Quasimodo, Esmeralda’ya saf ve temiz duygularla bağlıdır, tüm kalbiyle ona aşıktır. Frollo, Esmeralda’nın hayatına girmesiyle daha önce karşılaşmadığı ve seçtiği hayat tarzına ters düşen yeni duygular hissetmeye başlar. Phoebus ise nişanlısı Fleur-De-Lys’e rağmen ilk gördüğü an Esmeralda’ya vurulur. Olaylar her birinin Esmeralda’yla olan ilişkileri etrafında gerçekleşir. Üç erkeğin aşkı Esmeralda’yı trajik bir sona doğru sürükler.

Büyüleyici bir gösteri

120 dakikalık gösteri perdelerini uvertür ile açıyor. Işıklar kapandığı ve uvertür çalmaya başladığı an başlayan heyecan, müzikalin en popüler şarkılarından biri olan “Le Temps Des Cathédrales”ın çalmaya başlamasıyla giderek katlanıyor. Arkadaki katedral duvarları dekoru ve şarkıyı pürüzsüz sesiyle yorumlayan Gian Marco Schiaretti tüylerinizi ürpertecek derecede müthiş performansı ile gösteriyi inanılmaz yüksek bir seviyeden açıyor. Müzikal, Clopin’in önderlik ettiği göçmenlerin hikayesini anlatan “Les Sans-Papiers” ile devam ediyor. Clopin’i canlandıran Jay’in müthiş yorumunun yanı sıra her biri farklı renklerde olan kostümleriyle ve danslarıyla seyirciyi büyüleyen ensemble ekibini görüyoruz sahnede. Yine göçmenlerin bulunduğu bir başka sahne olan “La Fête Des Fous” ile dans ve ışık tasarımlarıyla dopdolu bir sahneye tanıklık ediyoruz.

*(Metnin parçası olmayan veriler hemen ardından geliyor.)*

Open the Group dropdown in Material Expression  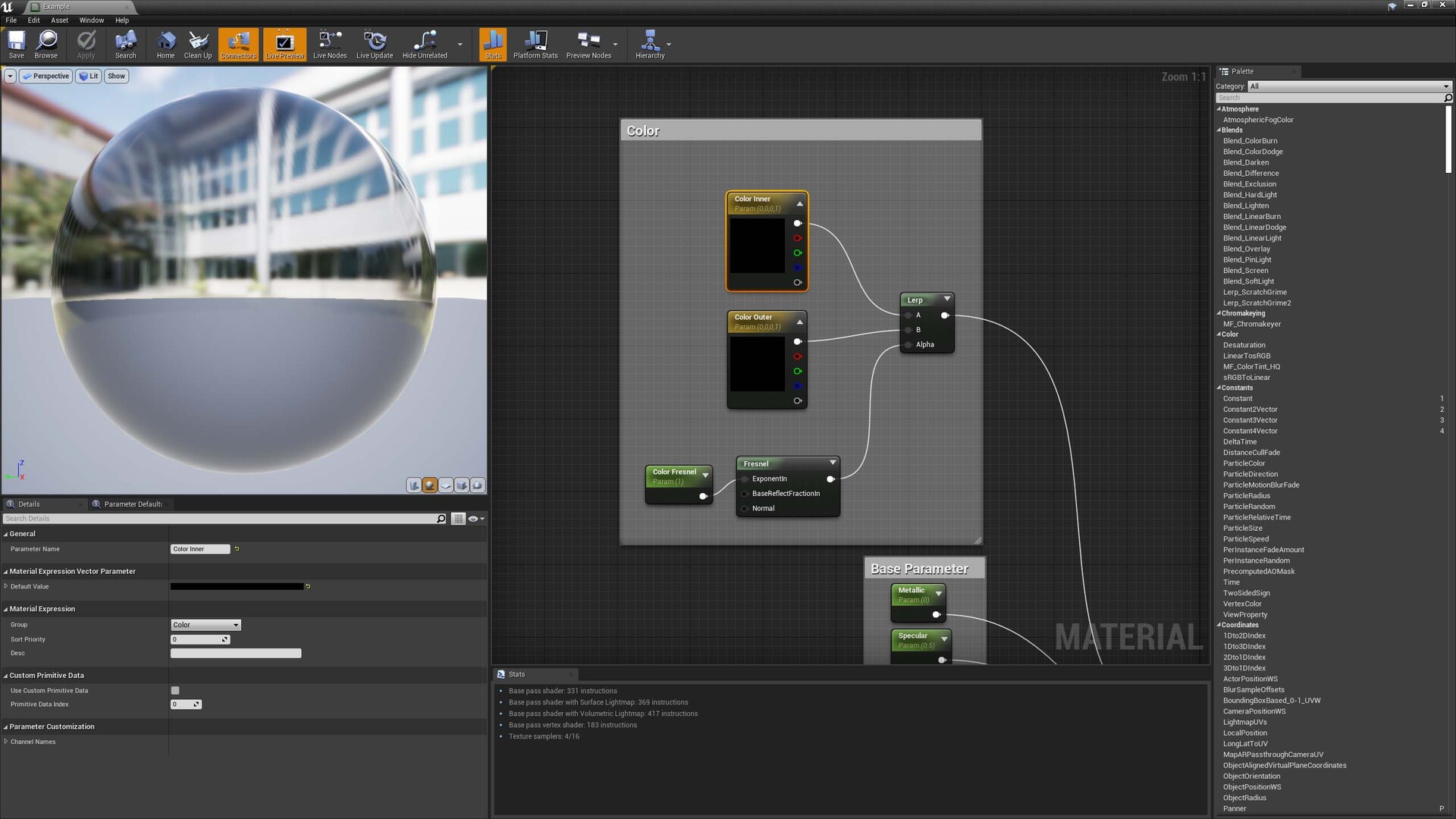(x=205, y=624)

Herkesin bildiği ve belki de Notre Dame De Paris denilince akla ilk gelen parça olarak diyebileceğimiz, üç erkeğin Esmeralda’ya olan aşkını konu alan “Belle”in çalmaya başladığı an seyirci pür dikkat bir şekilde sahneye kilitleniyor. Bu sahnede birbirinden çok farklı olan üç karakterin, Quasimodo (Angelo Del Vecchio), Frollo (Solal) ve Phoebus (Martin Groux)’ın tek ortak özellikleri olan Esmeralda’ya duydukları aşkı inanılmaz bir uyum içinde dile getirmelerini dinliyoruz.

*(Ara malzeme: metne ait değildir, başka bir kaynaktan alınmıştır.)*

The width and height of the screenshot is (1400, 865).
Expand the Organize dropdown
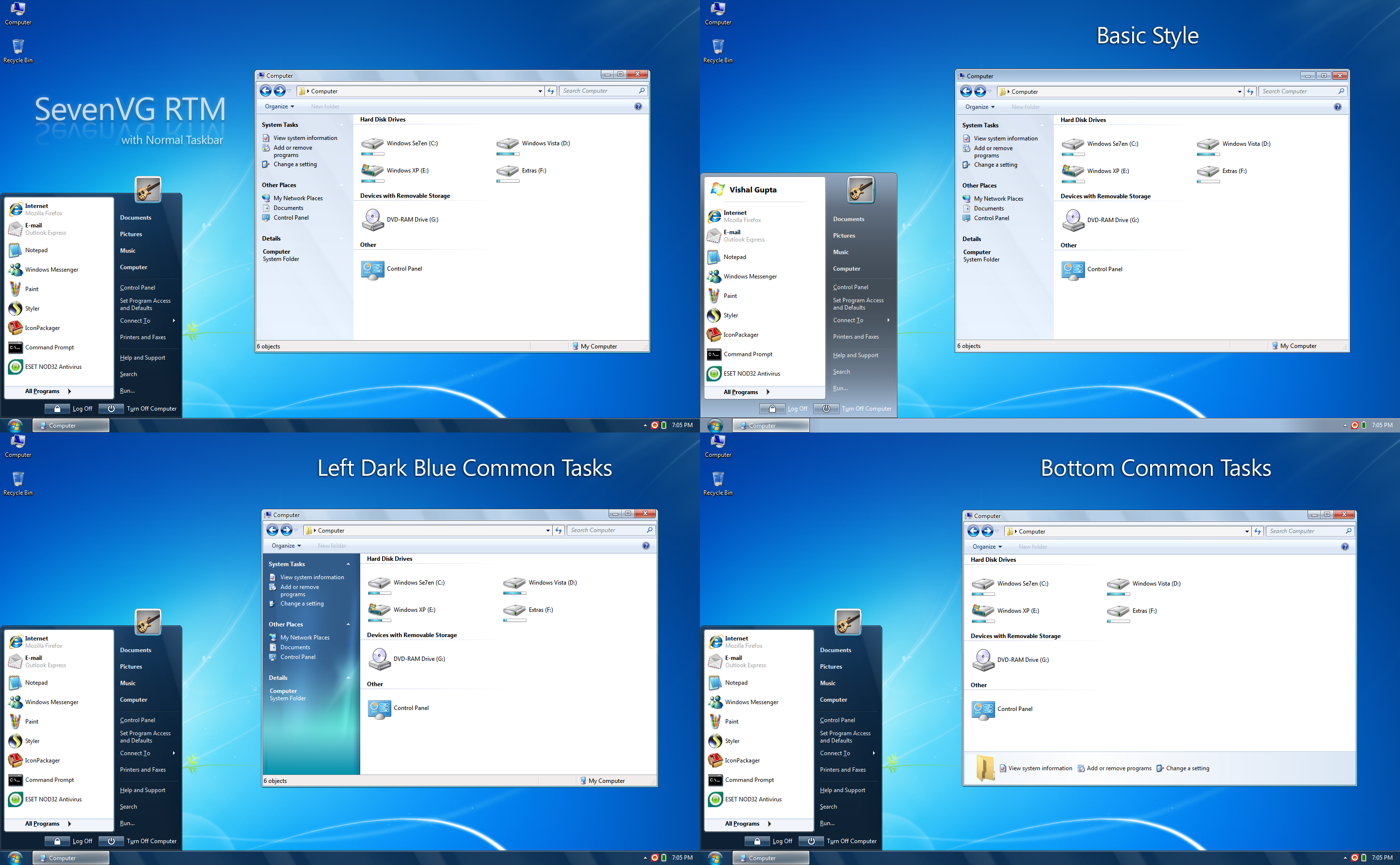pos(279,106)
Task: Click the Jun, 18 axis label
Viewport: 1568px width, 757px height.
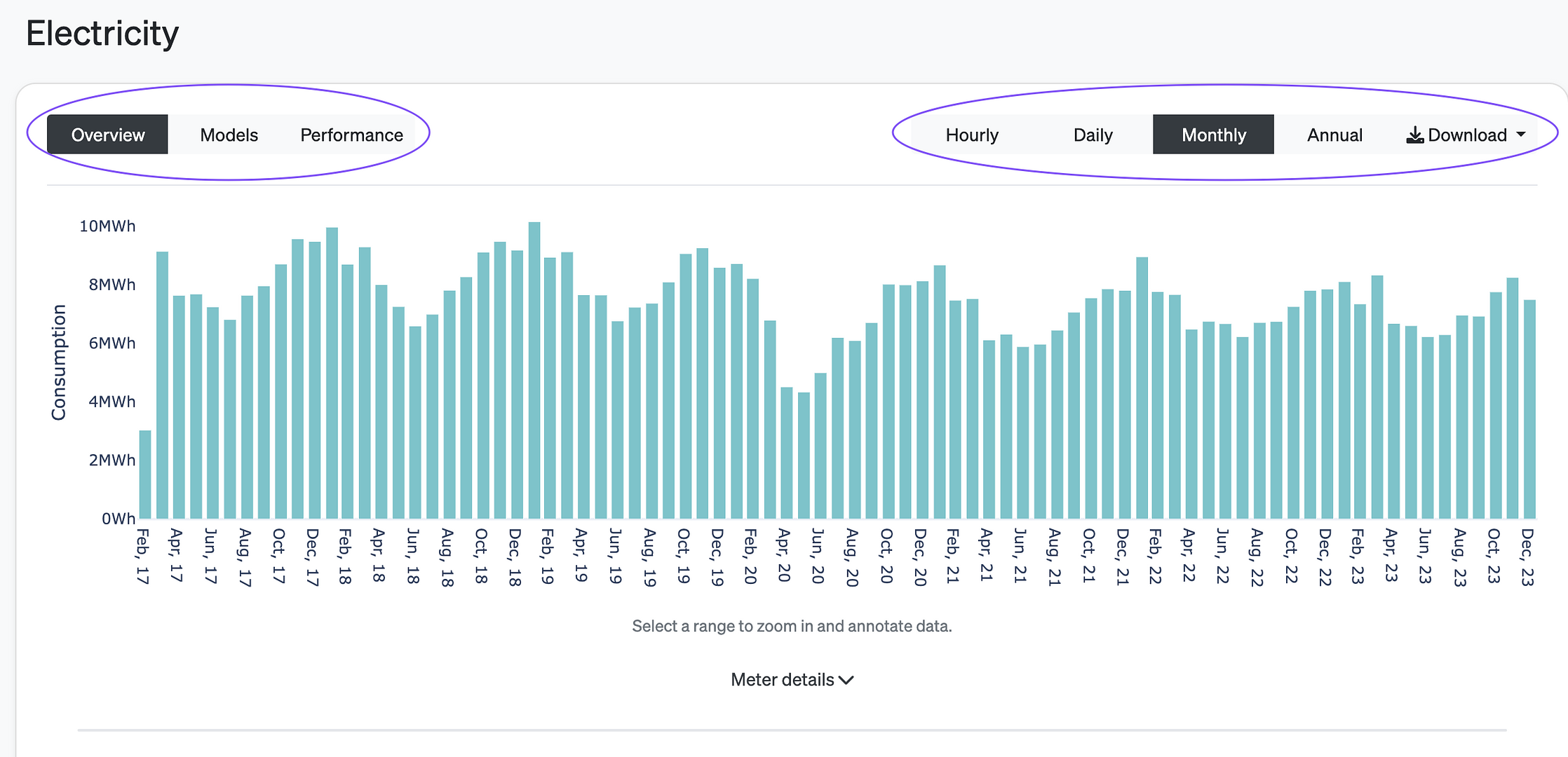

Quasimodo’ya 11 yıldır üç farklı dilde hayat veren Angelo Del Vecchio karakteristik sesi ile şarkıyı dönen bir tekerlek üzerinde zorlanmadan söylüyor ve seyirciyi bir kez daha kendine hayran bırakıyor. Üç aşığın sırayla söylediği kısımlardan sonra Belle, seyirciyi mest eden bir harmoniyle sona eriyor. “Le Val D’amour” parçasıyla şehrin popüler genelevini tanıyoruz. Bu parça aynı zamanda Esmeralda ve Phoebus’ın buluştuğu geceyi anlatıyor. Le Val D’Amour, sahneye vuran kırmızı-pembe ışıklar, rengarenk kostümler, sahne arkasındaki gölge oyunları, dansları, dekorları, özellikle koreografi içinde sürekli hareket eden yataklar ile bir an bile gözünüzü ayıramadığınız bir sahne sunuyor.

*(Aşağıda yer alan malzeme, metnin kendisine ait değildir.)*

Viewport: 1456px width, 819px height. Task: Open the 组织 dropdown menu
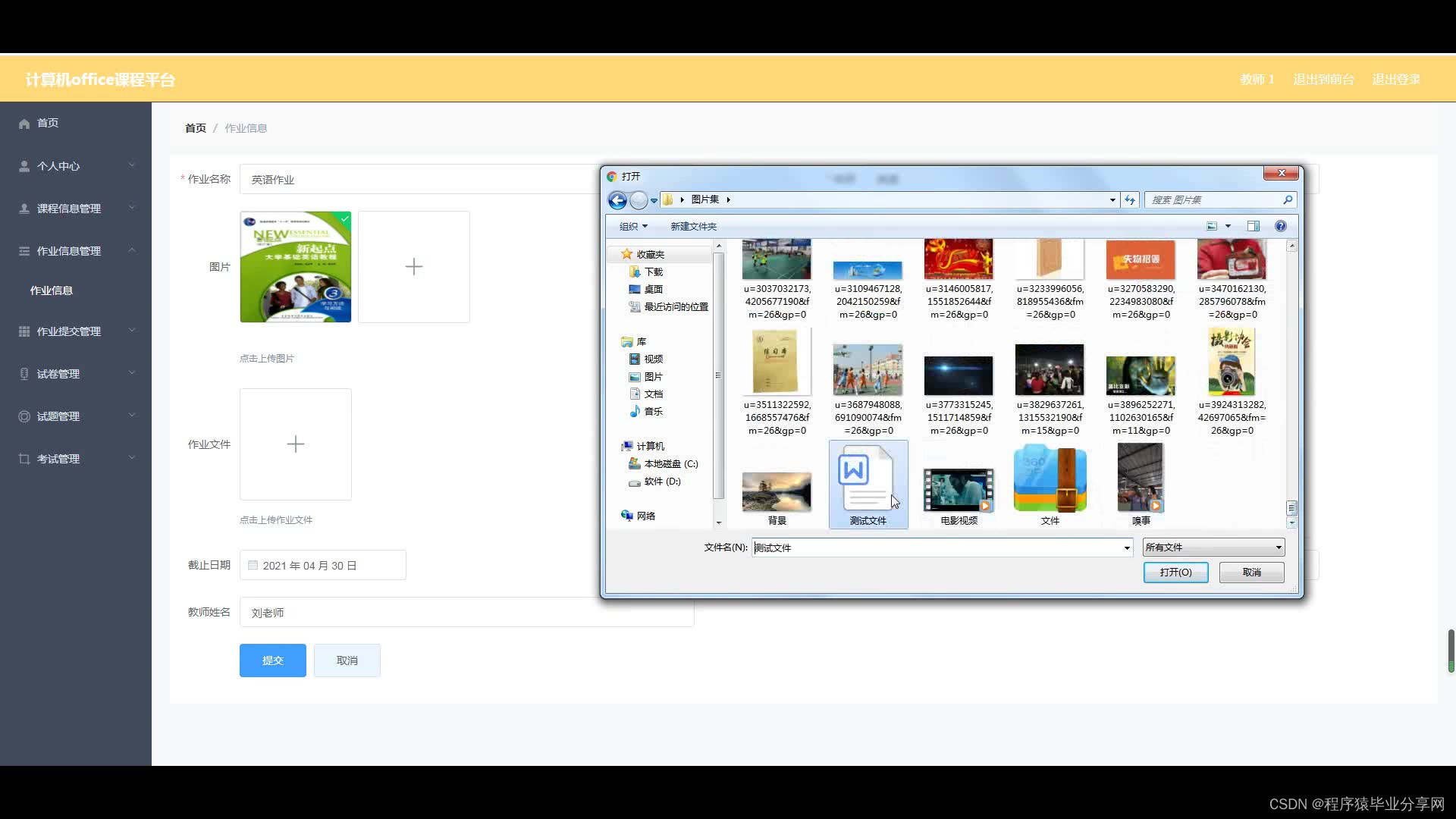(633, 227)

Seyirci, “Beau Comme Le Soleil” ile yine bir ışık ve gölge oyununa şahitlik ediyor. Esmeralda (Elhaida Dani) ve Fleur-de-Lys’in (Emma Lépine), Phoebus’a olan aşklarını anlattıkları parçada kadınların arkalarına yansıyan büyük gölgelerini ufak bir ışık oyunuyla birbirine dönük ve Phoebus için karşı karşıya gelmiş şekilde görüyoruz. Daha sonra ise aralarında duran küçük bir Phoebus gölgesi beliriyor, bu gölge oyunu bize iki kadın arasındaki çatışmayı en güzel şekilde aktarıyor.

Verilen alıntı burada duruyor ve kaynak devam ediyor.